- Developer: aniwey
- Series: Candy Box!
- Platform: Browser
- Release: WW: April 2013;
- Genres: Incremental, role-playing
- Mode: Single-player

= Candy Box! =

2013 video game

Candy Box! is an incremental online text-based role-playing game that runs in web browser. It was developed by a 19-year-old French student using the pseudonym "aniwey" and released in April 2013. Candy Box! uses ASCII art for the visuals.

A sequel, Candy Box 2, was released on October 24, 2013.

== Gameplay ==

Candy Box! starts with only a save button and a candy counter.

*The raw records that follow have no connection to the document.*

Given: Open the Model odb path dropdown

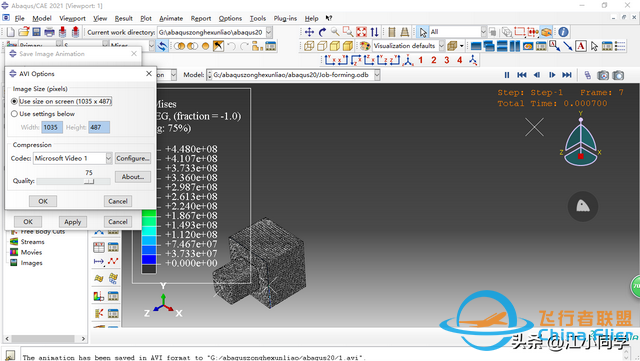Looking at the screenshot, I should [x=377, y=75].
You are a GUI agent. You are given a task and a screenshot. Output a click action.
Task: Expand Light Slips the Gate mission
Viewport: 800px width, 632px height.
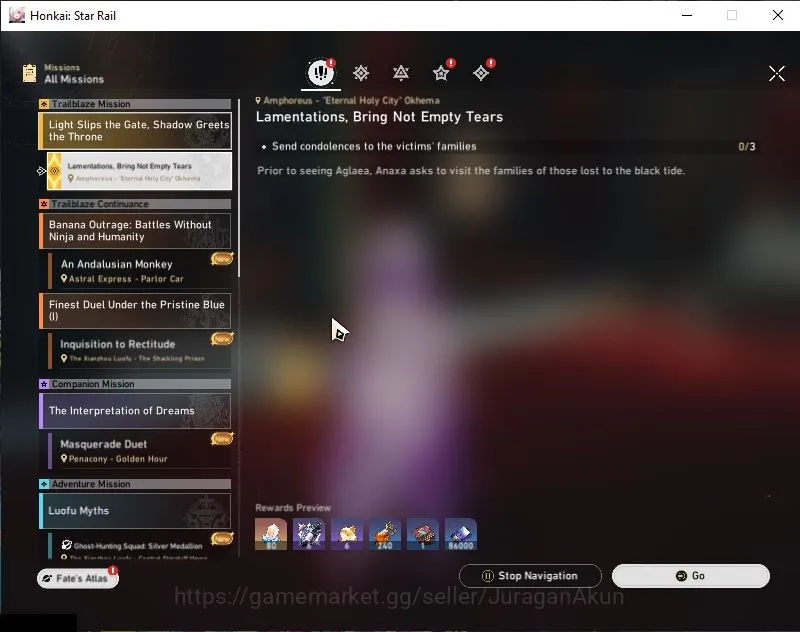(x=135, y=131)
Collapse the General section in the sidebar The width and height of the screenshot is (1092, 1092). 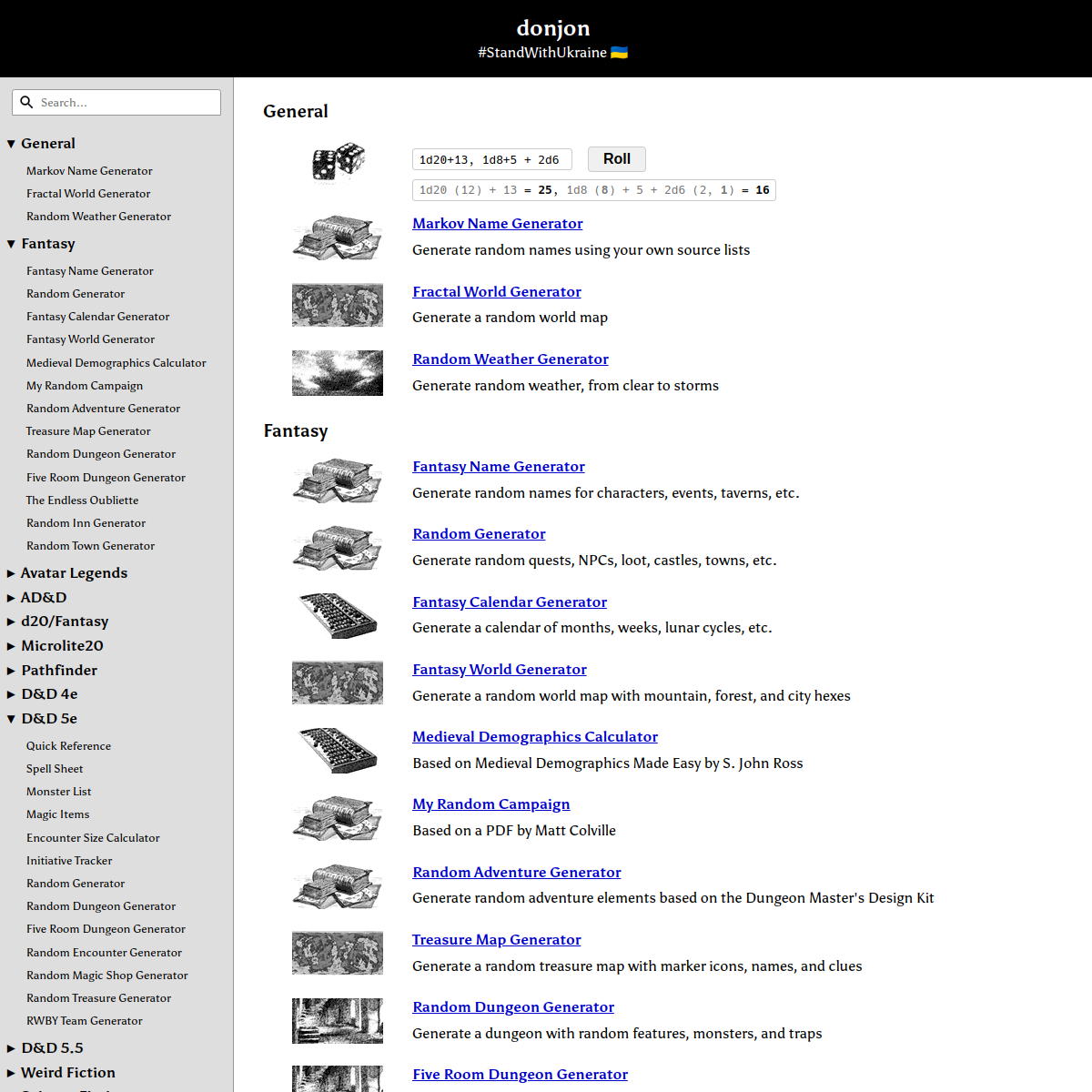[x=11, y=144]
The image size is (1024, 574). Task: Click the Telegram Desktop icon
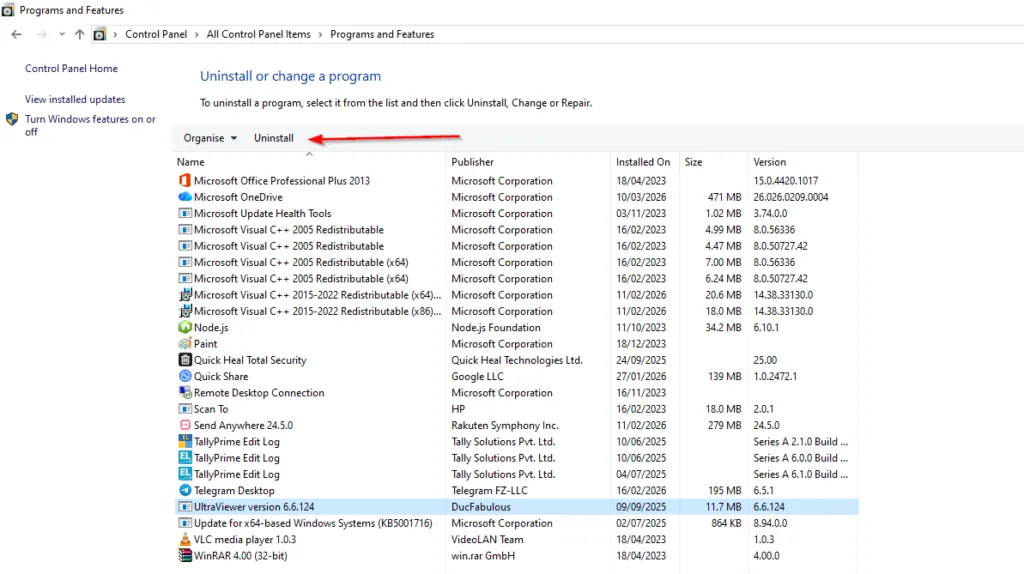pyautogui.click(x=184, y=491)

The game revolves around candies, which players begin to receive, at a rate of one per second; however this number may increase with further gameplay. Gameplay appears very sparse initially, but options appear as the player performs actions. For example, candy can be eaten or used to purchase items. Players can eventually undertake quests and kill monsters in order to gain candy. By performing quests, the player obtains items which can be accessed in their inventory.

== Development==
Candy Box! was developed over a period of two months by independent developer "aniwey", a 19-year-old student from Caen, France. It was released in April 2013.

== Reception ==
Kotaku noted that "Candy Box!'s curious combination of ASCII 'graphics', role-playing elements and resource management has caught on with hundreds of thousands." According to Mashable, the "charming ASCII art style belies a very deep game that can quickly get addictive". PC Gamer editor Shaun Prescott found the game particularly addictive, describing it as "Cow Clicker as RPG." Justin Davis of IGN stated that, together with A Dark Room and Cookie Clicker, Candy Box! has become one of the most well-known incremental games. Rock, Paper, Shotgun named Candy Box! number 21 of The 50 Best Free Games on PC in 2016. During the 17th Annual D.I.C.E. Awards, the Academy of Interactive Arts & Sciences nominated Candy Box! for "Casual Game of the Year".

==Legacy==
A sequel, titled Candy Box 2, was released on October 24, 2013. The source code of Candy Box 2, written in TypeScript, was released under the GPLv3. It received broad public reception and was recommended in a PC World review in October 2013 with the words "Play this right now". Julien "Orteil" Thiennot, developer of Cookie Clicker, one of the most popular idle games of all time, has cited Candy Box as one of his main inspirations.